Événements intéressants.


La saison était belle : le comte se faisait quelquefois porter au Luxembourg, dont notre hôtel était voisin. Il en revint un jour, fort agité, et même avec de la fièvre. — Je suis perdu, me dit-il, je viens de revoir Mme  de Kerlandec. C’est elle, je n’en puis douter ; je l’ai reconnue, et je me suis fort trompé si elle ne m’a pas aussi reconnu. J’ai fait remarquer à Dupuis cette beauté dangereuse ; il a ordre de ne point la perdre de vue et de s’informer avec soin de sa demeure actuelle.
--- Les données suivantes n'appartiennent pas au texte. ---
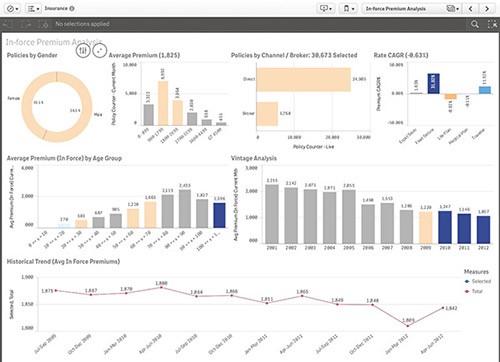Viewport: 500px width, 362px height.
Task: Go to the previous sheet
Action: click(x=470, y=9)
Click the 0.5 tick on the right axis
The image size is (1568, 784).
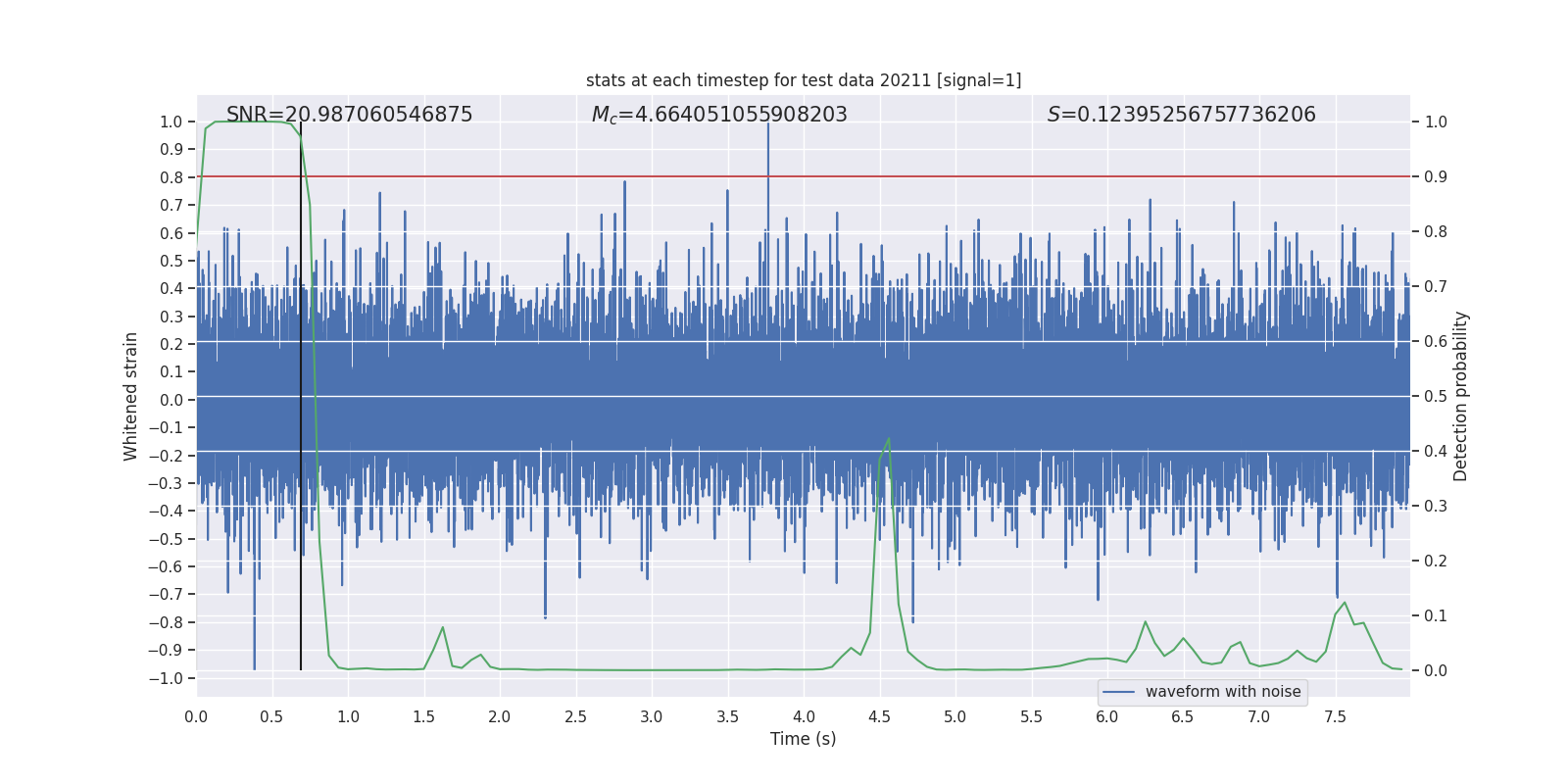pyautogui.click(x=1435, y=396)
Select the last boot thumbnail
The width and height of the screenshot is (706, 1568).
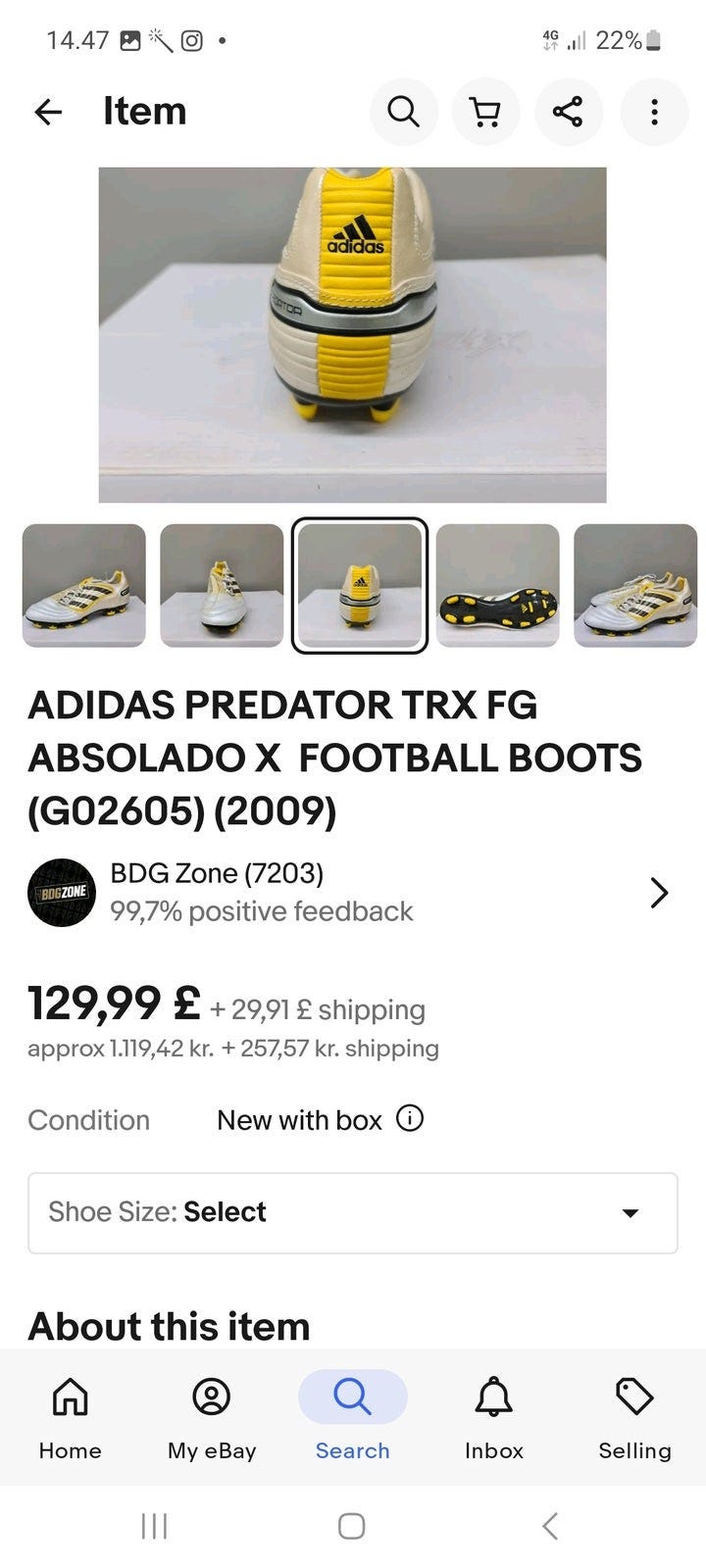635,585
Je ne savais si je devais féliciter le comte ou le plaindre. Sa passion se rallumait ; mais elle ne pouvait devenir heureuse, puisqu’en supposant que Mme  de Kerlandec pût enfin consentir à épouser cet infortuné, il perdrait néanmoins tout le fruit de ce bonheur ; ses infirmités, sa faiblesse, lui interdisant, sous peine de mourir, les doux plaisirs du mariage.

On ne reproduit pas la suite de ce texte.